A team led by Michael Trauner at MedUni Vienna’s Division of Gastroenterology and Hepatology demonstrated the beneficial effect of synthetically produced bile acid with the active agent nor-ursodeoxycholic acid (nor-urso) in the hitherto incurable liver disease primary sclerosing cholangitis (PSC) around two years ago. A recent trial has now shown that nor-urso is also an effective treatment option for nonalcoholic fatty liver disease. The results were recently published in leading journal The Lancet Gastroenterology & Hepatology.
More than a quarter of the Austrian population suffers from a form of nonalcoholic fatty liver disease, usually caused by a poor lifestyle with too much fatty and sugary food and too little exercise, which goes hand-in-hand with obesity. Between 35 percent and 50 percent of people in the 50 to 60 age group already have a fatty liver. Fatty liver disease is a so-called silent condition that is usually only discovered by accident. However, the long-term consequences can be serious and can lead to cirrhosis and cancer of the liver. Around 10 to 30 percent of all fatty liver diseases are classified as the most dangerous form of fatty liver steatohepatitis/NASH, which in turn develops into cirrhosis of the liver in 15 to 25 percent of cases.
“The Phase IIa trial of nor-urso that we have recently completed with help from numerous Austrian and German centres shows positive results when used in nonalcoholic fatty liver disease,” says lead author of the study Stefan Traussnigg from MedUni Vienna’s Department of Medicine III. Synthetically produced bile acid protects the liver from inflammation, which could then culminate in fibrosis. The researchers use the hormone effect of the bile acid as a target.
Trauner says, “The bile acid circulates through the body like a steroid hormone and regulates many metabolic processes. In fatty liver disease, it is as if a bile-acid-signal resistance develops, so that these processes no longer function properly. Nor-urso re-intensifies the hormone effect of the bile acid.” This gives patients a much better prognosis for the further course of the disease.
The MedUni Vienna researchers now want to conduct further studies to test whether nor-urso also helps to inhibit the commonest causes of death in fatty liver disease, namely cardiovascular diseases such as heart attacks or strokes, thereby improving life expectancy in general. “It would be logical to expect that—and we are optimistic. But we have not yet verified it,” says Trauner.

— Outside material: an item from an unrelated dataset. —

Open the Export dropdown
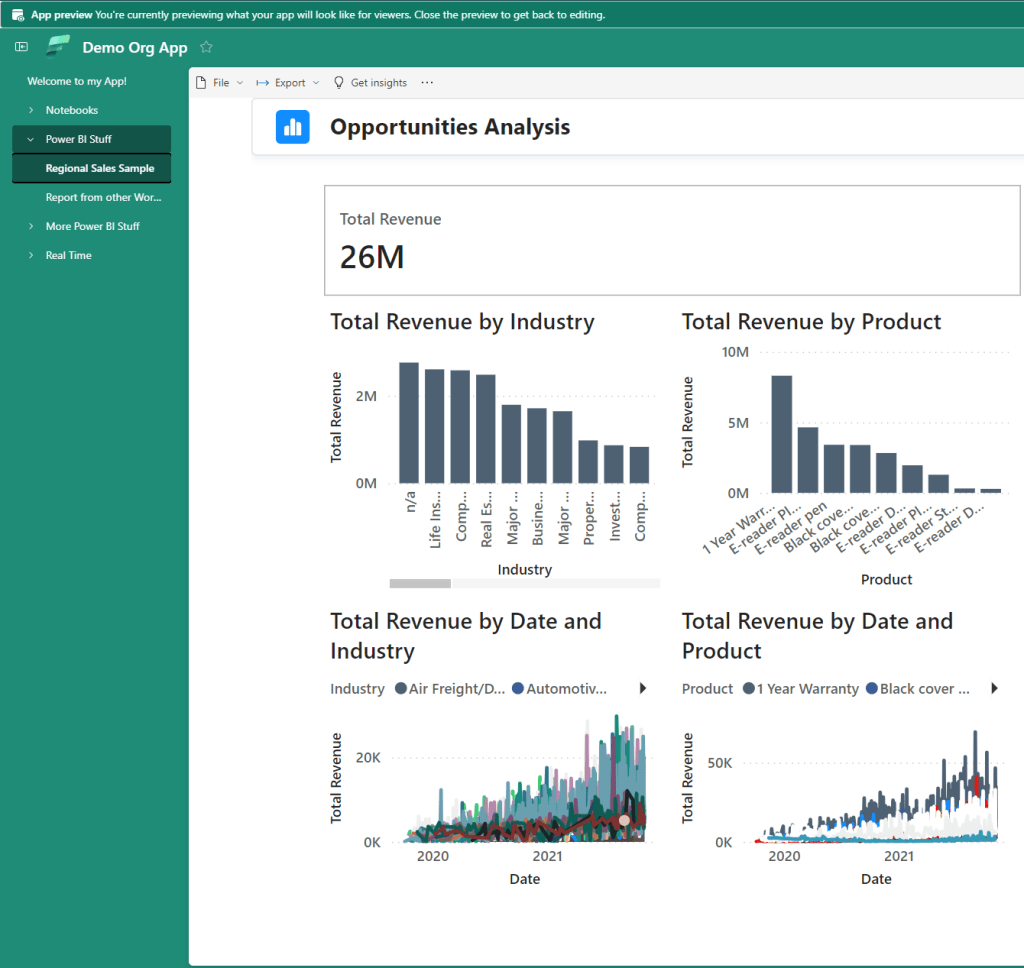Screen dimensions: 1024x968 click(288, 83)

Personalised medicine in hepatology
At the same time, the hepatologists at MedUni Vienna have developed two further therapy options using bile acid, which have already been prominently publicised. A further approach targets the activation of the bile acid receptor FXR (a sensor for bile acid). This receptor is involved in important processes such as regulation of lipid and glucose metabolism and the synthesis and circulation of bile acid. Thus, the long-term data from a Phase III trial on the use of obeticholic acid in primary biliary cholangitis (PBC), as the first clinically available FXR ligand, were published this year. Says Trauner, “This was recently approved as a second-line treatment for PBC and has also shown beneficial effects in fatty liver/NASH.”